Saturday, November 28, 2015

Founder Of Synthetic Marijuana



John W. Huffman, now an 83-year-old recluse who lives deep in the Smoky Mountains, discovered the drug compounds that spawned the creation of mass-produced synthetic drugs.
 
The Harvard-educated, Clemson University scientist, who said that he didn’t think anyone would ever recreationally use the compounds. He tinkered with them to study how the human brain works, he said.

Claiming it gives users super-human strength and immunity to pain.

It wasn’t until a German blogger sent Huffman an article in 2008 describing an artificial drug called “Spice” — which uses the active compound JWH-018 — that he realized people were using the stuff recreationally, he said.

 
“I thought it was sort of hilarious at the time.”

Huffman, who earned his doctorate at Harvard University and then worked at Clemson, first started worked to work with synthetic pot in the late 1980s after scientists discovered that marijuana’s active component, THC, stimulates a specific brain receptor, termed cannabinoid receptor.

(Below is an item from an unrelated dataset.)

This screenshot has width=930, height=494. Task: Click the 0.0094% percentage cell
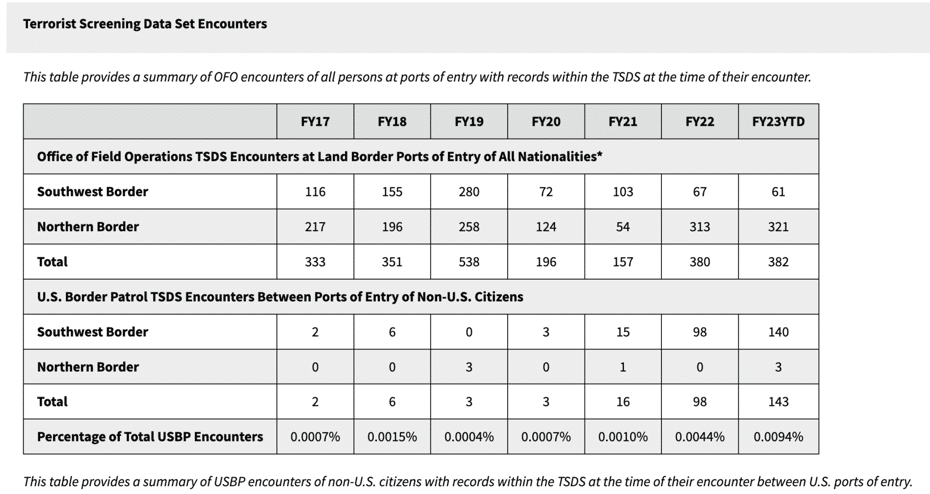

The discovery demystified how pot interacted with the brain.

Chemists then set out to see how man-made compounds would interact with the receptor.
Huffman was fascinated, he said. The receptor was a “puzzle” and he wanted to figure out how it worked.

Backed by the National Institute on Drug Abuse, he made hundreds of synthetic cannabinoids named for their relationship with the receptor, not because they mimic the high of marijuana.